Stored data
━━━━━━━━━━━━━━━━
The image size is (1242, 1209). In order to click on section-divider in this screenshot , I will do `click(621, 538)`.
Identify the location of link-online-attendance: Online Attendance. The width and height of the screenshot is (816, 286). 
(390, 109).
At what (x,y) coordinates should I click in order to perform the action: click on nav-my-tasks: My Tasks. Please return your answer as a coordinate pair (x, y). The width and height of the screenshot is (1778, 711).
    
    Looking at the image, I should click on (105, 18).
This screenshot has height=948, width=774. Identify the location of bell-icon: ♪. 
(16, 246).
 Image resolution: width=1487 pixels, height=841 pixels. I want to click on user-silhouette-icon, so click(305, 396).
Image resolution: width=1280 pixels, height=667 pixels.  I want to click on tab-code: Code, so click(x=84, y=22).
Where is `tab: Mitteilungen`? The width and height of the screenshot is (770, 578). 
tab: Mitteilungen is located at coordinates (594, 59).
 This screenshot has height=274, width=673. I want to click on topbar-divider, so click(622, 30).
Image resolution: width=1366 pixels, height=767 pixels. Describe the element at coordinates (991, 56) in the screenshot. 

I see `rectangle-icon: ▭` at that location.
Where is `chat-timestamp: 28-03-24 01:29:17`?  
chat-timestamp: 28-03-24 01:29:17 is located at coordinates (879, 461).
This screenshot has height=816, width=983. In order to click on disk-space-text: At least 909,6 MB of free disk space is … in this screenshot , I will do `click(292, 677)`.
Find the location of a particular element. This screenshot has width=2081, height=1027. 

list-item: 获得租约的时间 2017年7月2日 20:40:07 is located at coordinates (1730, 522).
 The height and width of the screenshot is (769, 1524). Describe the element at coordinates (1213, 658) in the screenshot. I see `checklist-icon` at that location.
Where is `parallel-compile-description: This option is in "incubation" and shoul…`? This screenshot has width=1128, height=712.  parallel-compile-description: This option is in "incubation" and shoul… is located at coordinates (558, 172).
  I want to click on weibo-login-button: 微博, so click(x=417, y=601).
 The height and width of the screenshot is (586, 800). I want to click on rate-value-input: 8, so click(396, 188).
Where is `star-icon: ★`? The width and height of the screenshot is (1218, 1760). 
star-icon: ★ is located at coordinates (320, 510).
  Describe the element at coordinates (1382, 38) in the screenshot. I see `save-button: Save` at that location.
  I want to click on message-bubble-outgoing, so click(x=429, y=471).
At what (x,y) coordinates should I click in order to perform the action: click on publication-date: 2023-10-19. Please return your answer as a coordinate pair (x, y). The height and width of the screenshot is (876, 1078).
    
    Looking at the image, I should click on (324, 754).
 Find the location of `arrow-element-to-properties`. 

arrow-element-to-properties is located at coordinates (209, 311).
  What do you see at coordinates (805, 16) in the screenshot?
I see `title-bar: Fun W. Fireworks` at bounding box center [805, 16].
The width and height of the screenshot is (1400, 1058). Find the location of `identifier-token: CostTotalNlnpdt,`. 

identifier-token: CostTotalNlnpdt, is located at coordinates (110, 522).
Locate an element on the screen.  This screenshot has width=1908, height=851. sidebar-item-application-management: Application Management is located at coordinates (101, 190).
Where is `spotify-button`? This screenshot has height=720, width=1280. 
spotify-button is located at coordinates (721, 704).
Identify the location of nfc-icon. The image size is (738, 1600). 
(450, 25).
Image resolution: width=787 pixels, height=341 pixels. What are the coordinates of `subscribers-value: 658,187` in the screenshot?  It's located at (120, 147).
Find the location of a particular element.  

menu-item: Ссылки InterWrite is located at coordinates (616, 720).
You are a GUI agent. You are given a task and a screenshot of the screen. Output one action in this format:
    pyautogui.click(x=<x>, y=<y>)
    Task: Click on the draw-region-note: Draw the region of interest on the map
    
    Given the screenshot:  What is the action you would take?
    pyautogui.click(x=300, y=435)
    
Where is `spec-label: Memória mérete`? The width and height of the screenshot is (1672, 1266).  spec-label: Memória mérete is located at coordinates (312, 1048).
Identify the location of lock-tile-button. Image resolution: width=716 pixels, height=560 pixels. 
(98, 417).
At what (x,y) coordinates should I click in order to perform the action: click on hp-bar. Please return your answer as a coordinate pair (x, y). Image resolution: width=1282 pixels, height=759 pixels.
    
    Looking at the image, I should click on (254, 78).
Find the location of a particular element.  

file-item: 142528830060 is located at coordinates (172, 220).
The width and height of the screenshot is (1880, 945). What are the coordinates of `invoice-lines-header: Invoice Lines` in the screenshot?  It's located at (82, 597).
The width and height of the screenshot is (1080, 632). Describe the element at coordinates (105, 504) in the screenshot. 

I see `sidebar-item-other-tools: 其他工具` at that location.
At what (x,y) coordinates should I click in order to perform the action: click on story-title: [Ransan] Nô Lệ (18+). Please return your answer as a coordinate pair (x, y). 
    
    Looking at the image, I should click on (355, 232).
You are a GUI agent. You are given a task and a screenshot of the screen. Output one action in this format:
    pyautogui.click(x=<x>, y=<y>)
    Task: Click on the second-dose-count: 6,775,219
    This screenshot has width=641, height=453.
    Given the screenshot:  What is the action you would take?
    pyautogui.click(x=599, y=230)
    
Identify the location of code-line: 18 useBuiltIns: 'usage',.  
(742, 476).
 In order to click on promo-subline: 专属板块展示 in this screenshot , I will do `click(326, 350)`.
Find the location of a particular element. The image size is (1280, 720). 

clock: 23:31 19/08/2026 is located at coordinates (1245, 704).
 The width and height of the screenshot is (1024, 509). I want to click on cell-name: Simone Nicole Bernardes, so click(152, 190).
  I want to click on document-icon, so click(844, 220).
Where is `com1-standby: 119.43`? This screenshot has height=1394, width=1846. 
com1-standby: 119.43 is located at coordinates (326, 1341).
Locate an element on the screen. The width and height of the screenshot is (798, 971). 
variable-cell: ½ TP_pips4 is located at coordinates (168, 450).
━━━━━━━━━━━━━━━━
GOAL OF THE EXERCISE
Reproduce the listing above word for word, keeping every line in its original order.

WRITTEN REPLY
The image size is (1242, 1209). In order to click on section-divider in this screenshot , I will do `click(621, 538)`.
Identify the location of link-online-attendance: Online Attendance. The width and height of the screenshot is (816, 286). 
(390, 109).
At what (x,y) coordinates should I click in order to perform the action: click on nav-my-tasks: My Tasks. Please return your answer as a coordinate pair (x, y). The width and height of the screenshot is (1778, 711).
    
    Looking at the image, I should click on (105, 18).
This screenshot has height=948, width=774. Identify the location of bell-icon: ♪. 
(16, 246).
 Image resolution: width=1487 pixels, height=841 pixels. I want to click on user-silhouette-icon, so click(305, 396).
Image resolution: width=1280 pixels, height=667 pixels.  I want to click on tab-code: Code, so click(x=84, y=22).
Where is `tab: Mitteilungen`? The width and height of the screenshot is (770, 578). 
tab: Mitteilungen is located at coordinates (594, 59).
 This screenshot has height=274, width=673. I want to click on topbar-divider, so click(622, 30).
Image resolution: width=1366 pixels, height=767 pixels. Describe the element at coordinates (991, 56) in the screenshot. 

I see `rectangle-icon: ▭` at that location.
Where is `chat-timestamp: 28-03-24 01:29:17`?  
chat-timestamp: 28-03-24 01:29:17 is located at coordinates (879, 461).
This screenshot has height=816, width=983. In order to click on disk-space-text: At least 909,6 MB of free disk space is … in this screenshot , I will do `click(292, 677)`.
Find the location of a particular element. This screenshot has width=2081, height=1027. 

list-item: 获得租约的时间 2017年7月2日 20:40:07 is located at coordinates (1730, 522).
 The height and width of the screenshot is (769, 1524). Describe the element at coordinates (1213, 658) in the screenshot. I see `checklist-icon` at that location.
Where is `parallel-compile-description: This option is in "incubation" and shoul…`? This screenshot has width=1128, height=712.  parallel-compile-description: This option is in "incubation" and shoul… is located at coordinates (558, 172).
  I want to click on weibo-login-button: 微博, so click(x=417, y=601).
 The height and width of the screenshot is (586, 800). I want to click on rate-value-input: 8, so click(396, 188).
Where is `star-icon: ★`? The width and height of the screenshot is (1218, 1760). 
star-icon: ★ is located at coordinates (320, 510).
  Describe the element at coordinates (1382, 38) in the screenshot. I see `save-button: Save` at that location.
  I want to click on message-bubble-outgoing, so click(x=429, y=471).
At what (x,y) coordinates should I click in order to perform the action: click on publication-date: 2023-10-19. Please return your answer as a coordinate pair (x, y). The height and width of the screenshot is (876, 1078).
    
    Looking at the image, I should click on (324, 754).
 Find the location of `arrow-element-to-properties`. 

arrow-element-to-properties is located at coordinates (209, 311).
  What do you see at coordinates (805, 16) in the screenshot?
I see `title-bar: Fun W. Fireworks` at bounding box center [805, 16].
The width and height of the screenshot is (1400, 1058). Find the location of `identifier-token: CostTotalNlnpdt,`. 

identifier-token: CostTotalNlnpdt, is located at coordinates (110, 522).
Locate an element on the screen.  This screenshot has width=1908, height=851. sidebar-item-application-management: Application Management is located at coordinates (101, 190).
Where is `spotify-button`? This screenshot has height=720, width=1280. 
spotify-button is located at coordinates (721, 704).
Identify the location of nfc-icon. The image size is (738, 1600). 
(450, 25).
Image resolution: width=787 pixels, height=341 pixels. What are the coordinates of `subscribers-value: 658,187` in the screenshot?  It's located at (120, 147).
Find the location of a particular element.  

menu-item: Ссылки InterWrite is located at coordinates (616, 720).
You are a GUI agent. You are given a task and a screenshot of the screen. Output one action in this format:
    pyautogui.click(x=<x>, y=<y>)
    Task: Click on the draw-region-note: Draw the region of interest on the map
    
    Given the screenshot:  What is the action you would take?
    pyautogui.click(x=300, y=435)
    
Where is `spec-label: Memória mérete`? The width and height of the screenshot is (1672, 1266).  spec-label: Memória mérete is located at coordinates (312, 1048).
Identify the location of lock-tile-button. Image resolution: width=716 pixels, height=560 pixels. 
(98, 417).
At what (x,y) coordinates should I click in order to perform the action: click on hp-bar. Please return your answer as a coordinate pair (x, y). Image resolution: width=1282 pixels, height=759 pixels.
    
    Looking at the image, I should click on (254, 78).
Find the location of a particular element.  

file-item: 142528830060 is located at coordinates (172, 220).
The width and height of the screenshot is (1880, 945). What are the coordinates of `invoice-lines-header: Invoice Lines` in the screenshot?  It's located at (82, 597).
The width and height of the screenshot is (1080, 632). Describe the element at coordinates (105, 504) in the screenshot. 

I see `sidebar-item-other-tools: 其他工具` at that location.
At what (x,y) coordinates should I click in order to perform the action: click on story-title: [Ransan] Nô Lệ (18+). Please return your answer as a coordinate pair (x, y). 
    
    Looking at the image, I should click on (355, 232).
You are a GUI agent. You are given a task and a screenshot of the screen. Output one action in this format:
    pyautogui.click(x=<x>, y=<y>)
    Task: Click on the second-dose-count: 6,775,219
    This screenshot has width=641, height=453.
    Given the screenshot:  What is the action you would take?
    pyautogui.click(x=599, y=230)
    
Identify the location of code-line: 18 useBuiltIns: 'usage',.  
(742, 476).
 In order to click on promo-subline: 专属板块展示 in this screenshot , I will do `click(326, 350)`.
Find the location of a particular element. The image size is (1280, 720). 

clock: 23:31 19/08/2026 is located at coordinates (1245, 704).
 The width and height of the screenshot is (1024, 509). I want to click on cell-name: Simone Nicole Bernardes, so click(152, 190).
  I want to click on document-icon, so click(844, 220).
Where is `com1-standby: 119.43`? This screenshot has height=1394, width=1846. 
com1-standby: 119.43 is located at coordinates (326, 1341).
Locate an element on the screen. The width and height of the screenshot is (798, 971). 
variable-cell: ½ TP_pips4 is located at coordinates (168, 450).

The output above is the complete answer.